> Work required: Report each line of the rows below that contains the string "label", copying every such line in full and unchanged.

> Dataset:
=-=-=

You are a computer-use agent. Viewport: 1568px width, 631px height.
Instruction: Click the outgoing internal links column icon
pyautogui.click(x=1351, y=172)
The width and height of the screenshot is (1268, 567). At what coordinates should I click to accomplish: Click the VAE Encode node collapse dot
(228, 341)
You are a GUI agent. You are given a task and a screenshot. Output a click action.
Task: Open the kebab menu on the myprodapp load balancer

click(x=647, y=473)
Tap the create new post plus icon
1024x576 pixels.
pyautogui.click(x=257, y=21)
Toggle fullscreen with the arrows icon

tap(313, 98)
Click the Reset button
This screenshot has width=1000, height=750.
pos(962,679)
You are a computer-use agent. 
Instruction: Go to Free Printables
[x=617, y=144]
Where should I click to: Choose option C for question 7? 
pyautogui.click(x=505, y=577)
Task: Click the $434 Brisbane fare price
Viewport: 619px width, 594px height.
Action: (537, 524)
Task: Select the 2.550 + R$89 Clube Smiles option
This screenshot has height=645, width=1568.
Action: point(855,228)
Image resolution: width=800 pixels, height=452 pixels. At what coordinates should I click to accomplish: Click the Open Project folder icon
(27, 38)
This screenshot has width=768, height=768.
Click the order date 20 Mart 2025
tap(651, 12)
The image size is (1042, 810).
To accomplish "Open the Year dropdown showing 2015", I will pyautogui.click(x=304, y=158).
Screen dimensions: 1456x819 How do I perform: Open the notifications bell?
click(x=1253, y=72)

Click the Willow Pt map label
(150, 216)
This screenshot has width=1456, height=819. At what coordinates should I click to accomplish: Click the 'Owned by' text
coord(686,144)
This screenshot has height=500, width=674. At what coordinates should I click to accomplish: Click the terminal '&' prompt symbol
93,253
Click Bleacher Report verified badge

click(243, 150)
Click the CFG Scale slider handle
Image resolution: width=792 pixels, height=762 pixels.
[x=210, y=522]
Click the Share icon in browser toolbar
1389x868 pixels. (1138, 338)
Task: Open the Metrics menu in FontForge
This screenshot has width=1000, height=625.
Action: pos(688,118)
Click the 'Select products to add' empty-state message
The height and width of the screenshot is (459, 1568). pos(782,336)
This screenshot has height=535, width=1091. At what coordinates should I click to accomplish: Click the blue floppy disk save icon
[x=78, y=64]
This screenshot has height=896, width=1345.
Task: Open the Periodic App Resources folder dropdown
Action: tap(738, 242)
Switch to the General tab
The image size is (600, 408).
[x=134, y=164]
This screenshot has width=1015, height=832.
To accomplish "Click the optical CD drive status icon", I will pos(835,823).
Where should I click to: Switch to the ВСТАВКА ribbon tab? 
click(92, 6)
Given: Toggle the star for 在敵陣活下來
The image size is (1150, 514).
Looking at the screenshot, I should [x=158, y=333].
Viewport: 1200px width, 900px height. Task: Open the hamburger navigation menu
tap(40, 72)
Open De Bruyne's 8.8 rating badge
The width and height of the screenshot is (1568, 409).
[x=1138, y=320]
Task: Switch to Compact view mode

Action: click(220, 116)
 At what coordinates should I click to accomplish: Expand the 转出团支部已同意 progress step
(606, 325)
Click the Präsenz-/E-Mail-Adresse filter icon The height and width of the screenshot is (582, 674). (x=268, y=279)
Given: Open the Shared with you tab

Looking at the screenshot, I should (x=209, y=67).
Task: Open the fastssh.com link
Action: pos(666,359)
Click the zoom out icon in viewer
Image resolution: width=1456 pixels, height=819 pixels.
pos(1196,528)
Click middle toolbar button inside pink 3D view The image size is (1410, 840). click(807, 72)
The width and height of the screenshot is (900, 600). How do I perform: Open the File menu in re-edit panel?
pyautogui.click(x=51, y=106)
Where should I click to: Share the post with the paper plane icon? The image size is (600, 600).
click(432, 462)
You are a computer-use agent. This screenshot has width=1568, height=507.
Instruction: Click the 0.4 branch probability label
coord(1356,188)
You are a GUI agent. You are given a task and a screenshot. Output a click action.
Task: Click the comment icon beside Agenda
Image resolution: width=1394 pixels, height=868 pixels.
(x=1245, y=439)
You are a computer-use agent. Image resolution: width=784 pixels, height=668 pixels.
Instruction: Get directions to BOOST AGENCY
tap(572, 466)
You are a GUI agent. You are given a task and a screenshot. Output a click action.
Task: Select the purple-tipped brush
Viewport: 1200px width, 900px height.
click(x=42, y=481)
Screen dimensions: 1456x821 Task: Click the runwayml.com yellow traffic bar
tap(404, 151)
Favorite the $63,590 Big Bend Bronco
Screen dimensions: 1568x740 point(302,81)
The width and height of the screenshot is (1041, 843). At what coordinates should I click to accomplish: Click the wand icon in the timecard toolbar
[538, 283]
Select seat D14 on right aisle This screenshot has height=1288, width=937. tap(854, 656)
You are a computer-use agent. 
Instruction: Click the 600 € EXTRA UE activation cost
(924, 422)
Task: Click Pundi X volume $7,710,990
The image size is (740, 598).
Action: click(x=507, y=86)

=-=-=

> Correct output:
Click the Willow Pt map label
Instruction: Click the 0.4 branch probability label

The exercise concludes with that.